◆ Extrait du texte

====

Edmond Rostand et Jean-Paul Rappeneau forment un duo gagnant

Ah quelle époque,où il n'était pas encore ridicule et immature de régler ses différends à l'aide de sa lame ou de sa langue si on l'avait éloquente et bien pendue.Epoque des chapeaux à plumes arborés fièrement alors qu'aujourd'hui,on les retire volontairement de peur que le public ne parvienne pas à se concentrer sur les parties dramatiques tant l'ornement est regardé avec mépris et amusement( ceci est une vraie histoire,le barde Jaskier en est dépossédé dans l'adaptation netflix de the witcher pour cette (dé)raison).
Et qu'est ce que le panache sinon un ornement,une plume dressée de façon insolente et fière au faîte de la Vie,dont on se pare et que l'on espère emporter intact avec nous dans l'Autre Monde,tout comme Cyrano de Bergerac lui même l'espérait; lui qui s'était attiré de nombreux ennemis qui voulait lui faire courber l'échine et le faire ramper bien bas afin que son appendice si voyante ne leur gêne plus la vue et qu'elle râcle le sol de concert avec cette fameuse plume dont la vision les irritait si fort en leur rappellant fort désagréablement tous les compromis et les petites bassesses qui avaient parsemées leurs vies et dont le souvenir n'était parvenu non pas à créer un remord mais bien une sorte de gêne vague dans leur âme.


J'attendais beaucoup de Gerard Depardieu dans ce rôle si charismatique et s'il ne m'a pas déçu et qu'il m'a même impressionné par son élocution tout a fait remarquable,c'est bien le talent de réalisateur de Jean-Paul Rappeneau qui m'a frappé à de nombreuses reprises et ce alors que j'étais à tout instant, assailli par le débit effréné de la cascade de verve et de flamboyance se déversant de mon écran.
C'est simple,je ne pense jamais avoir autant apprécié la langue française et le film m'a donné envie de lire la pièce d'Edmond Rostand dont il tire ses lettres de noblesse.
Le premier constat est le suivant: Jean-Paul Rappeneau a évité avec brio l'écueil que constitue l'adaptation d'une pièce au cinéma car les acteurs déclament leur poésie avec un naturel désarmant qui ne soustrait rien à leur puissance d'interprétation théatrale.
Les scènes s'enchaînent de manière très fluide donnant une impression de fondu général du meilleur effet.Le réalisateur a pris grand soin de trouver la meilleure transition possible entre chaque scène et le film se déroule sans temps mort,tel un roulement de tambours bien rythmé.

====

◆ Données
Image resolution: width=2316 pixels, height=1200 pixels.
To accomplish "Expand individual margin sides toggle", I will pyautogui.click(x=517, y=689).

====

◆ La consigne
Recopiez, s'il vous plaît, le passage de la critique qui commence par « Et qu'est ce » et s'arrête après « dans leur âme. », en changeant « panache » en « courage ».

◆ Corrigé de l'exercice
Et qu'est ce que le courage sinon un ornement,une plume dressée de façon insolente et fière au faîte de la Vie,dont on se pare et que l'on espère emporter intact avec nous dans l'Autre Monde,tout comme Cyrano de Bergerac lui même l'espérait; lui qui s'était attiré de nombreux ennemis qui voulait lui faire courber l'échine et le faire ramper bien bas afin que son appendice si voyante ne leur gêne plus la vue et qu'elle râcle le sol de concert avec cette fameuse plume dont la vision les irritait si fort en leur rappellant fort désagréablement tous les compromis et les petites bassesses qui avaient parsemées leurs vies et dont le souvenir n'était parvenu non pas à créer un remord mais bien une sorte de gêne vague dans leur âme.